Bono was born in the Philippines. When she was six months old, her family moved to Minnesota so that her father could finish his medical training. They moved back to the Philippines when she was seven, but then soon started packing again for her dad’s fellowship in Canada before settling permanently in San Antonio, Texas.
Bono calls her mom the “secret sauce.” With four young, rambunctious children and four international moves in less than 12 years, Mrs. Cruz held the family together. She turned packing into an adventure, ensuring that each move resulted in a loving, tight-knit home. The Cruz kids called themselves the “Big 4.”
In the spring of 1979, Bono graduated from the University of Texas at Austin. That fall, she started medical school at the School of Medicine at the Texas Tech University Health Sciences Center. Doctor Cruz, her father, encouraged her to join the Navy. Her brother was then attending the U.S. Naval Academy and both siblings became naval officers, rising through the ranks together.
The 1980s was a decade of training. Bono graduated from medical school in 1983. She then completed her surgical internship and residency at the Naval Medical Center Portsmouth and one last year focusing of trauma and critical care training at the Eastern Virginia Graduate School of Medicine. She finished her training just as Operations Desert Shield and Desert Storm began.
Deployed to an in-country fleet hospital, Bono learned via a letter from her mother (there were no cell phones in those days) that her father was on the USNS Mercy (T-AH-19) heading to the Persian Gulf. He was also part of the Navy family serving in his reserve role as a surgeon. He’d gotten called up after she was deployed, so Bono asked Army helicopter pilots if she could participate in one of their training runs to Mercy. They agreed and she got to see her dad.
During our recent conversation, Bono spoke repeatedly about the importance of family. She and her husband are raising a blended family of three daughters. Bono deliberately expanded her Navy life so that she never had to choose between her job and her girls.

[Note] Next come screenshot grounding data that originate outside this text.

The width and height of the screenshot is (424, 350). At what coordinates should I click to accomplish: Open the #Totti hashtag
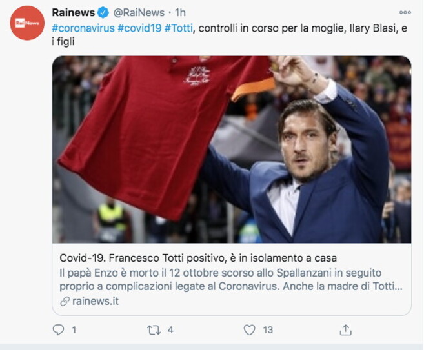pos(179,28)
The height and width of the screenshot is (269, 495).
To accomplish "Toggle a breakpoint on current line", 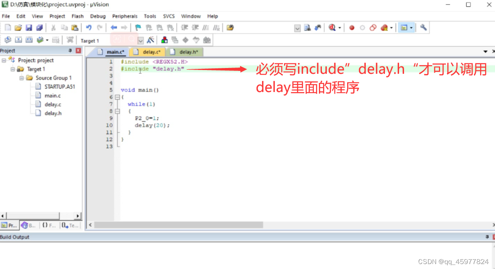I will 352,27.
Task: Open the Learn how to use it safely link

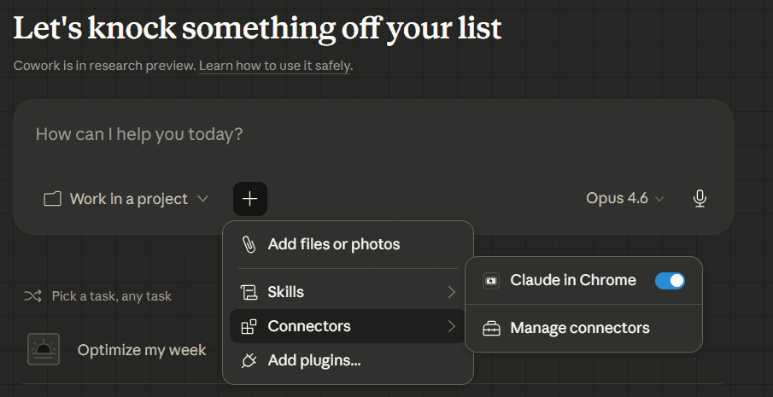Action: pyautogui.click(x=275, y=66)
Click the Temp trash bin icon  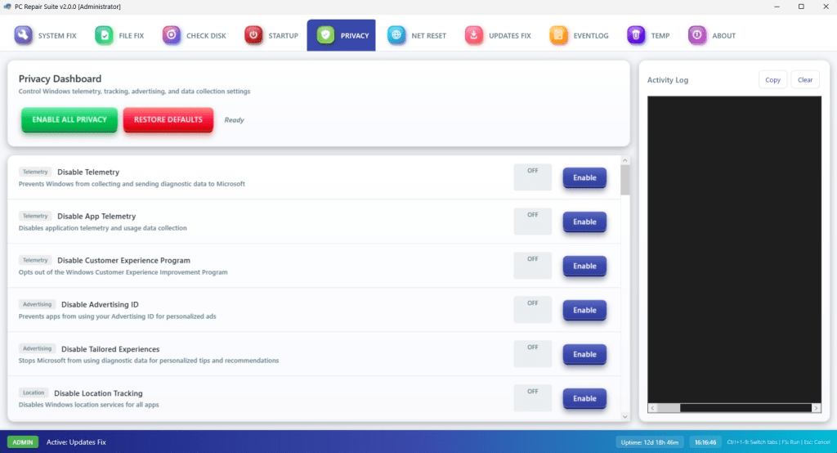pyautogui.click(x=636, y=35)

When her daughter’s school was closed for a snowstorm, she brought the kindergartner into the office and asked her to attend a staff meeting, taking notes. The five-year-old’s summary was short and concise. Bono’s daughters all have firm handshakes, a skill they learned after attending formal Navy birthday parties as teenagers.

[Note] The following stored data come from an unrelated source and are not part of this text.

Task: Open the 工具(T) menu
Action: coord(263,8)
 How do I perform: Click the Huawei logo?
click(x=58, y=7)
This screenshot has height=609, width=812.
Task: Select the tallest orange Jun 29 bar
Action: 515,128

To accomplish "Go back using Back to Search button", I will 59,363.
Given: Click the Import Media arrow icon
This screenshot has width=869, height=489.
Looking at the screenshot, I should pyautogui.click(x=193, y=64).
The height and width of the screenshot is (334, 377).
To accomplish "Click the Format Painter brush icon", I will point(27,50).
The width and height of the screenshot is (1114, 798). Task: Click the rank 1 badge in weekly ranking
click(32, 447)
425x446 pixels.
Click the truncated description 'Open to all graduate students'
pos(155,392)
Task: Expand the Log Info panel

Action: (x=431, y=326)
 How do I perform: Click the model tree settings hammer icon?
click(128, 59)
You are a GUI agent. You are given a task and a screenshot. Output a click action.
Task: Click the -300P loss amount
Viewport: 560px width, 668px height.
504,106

Bono knew that if she led by example, her subordinates, who were mostly male, would follow. They also started bringing in their children to formal events and took the needed time off to take care of their families. Bono created a strong, healthy work culture at her command simply by telling folks that she was rearranging her schedule to attend her daughter’s soccer games and cross-country meets.

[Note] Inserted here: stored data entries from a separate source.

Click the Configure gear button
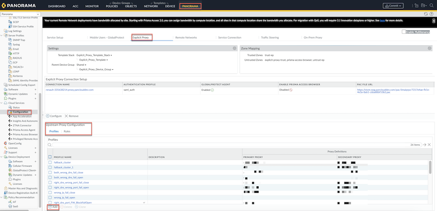This screenshot has height=211, width=437. [55, 116]
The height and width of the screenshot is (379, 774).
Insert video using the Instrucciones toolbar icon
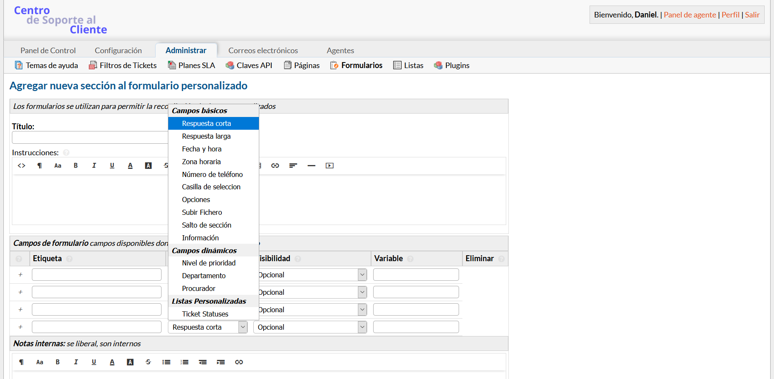329,165

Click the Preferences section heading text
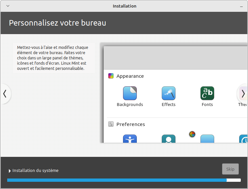[x=131, y=124]
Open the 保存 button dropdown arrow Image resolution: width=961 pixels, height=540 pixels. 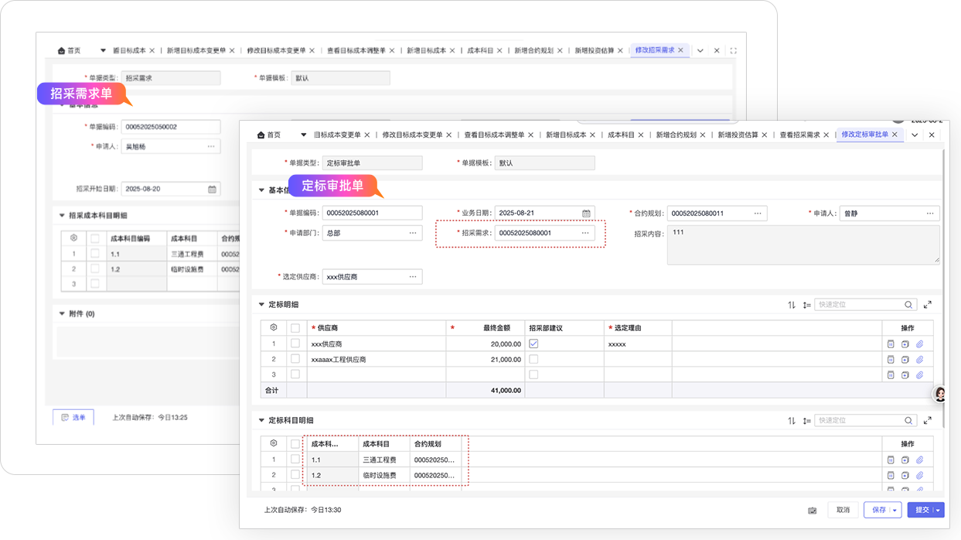click(x=895, y=511)
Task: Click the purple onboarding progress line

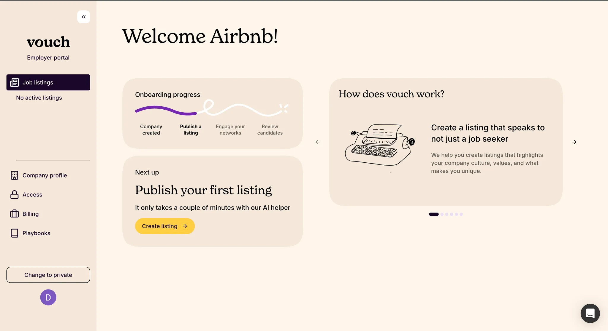Action: pos(166,111)
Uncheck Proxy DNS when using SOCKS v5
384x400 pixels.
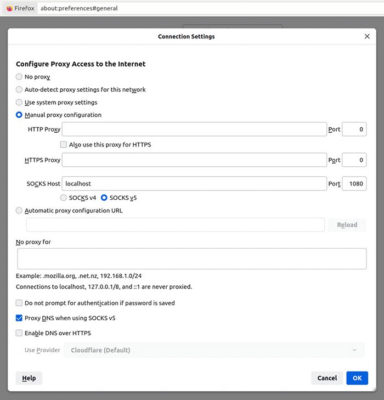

Bono’s message to seven-year-old girls with the world in the front of them is, “[y]ou can do anything, you can go wherever you want to go.” Bono’s parents instilled these beliefs in her, she shared them with her daughters, and she wants all little girls to believe in themselves.
Three generations of Cruzes have served in the U.S. military. Her grandfather served in the Army during World War II, retiring as a colonel. Her father, Anatolio Cruz, Jr., retired from the Navy Reserve as a captain. Her brother, Anatolio Cruz III, retired as a rear admiral, and Bono retired as vice admiral. They all joined because they believed in serving others.
Thank you, Admiral Bono, for your service to the United States, for leading by example, for inspiring others to follow your leadership model.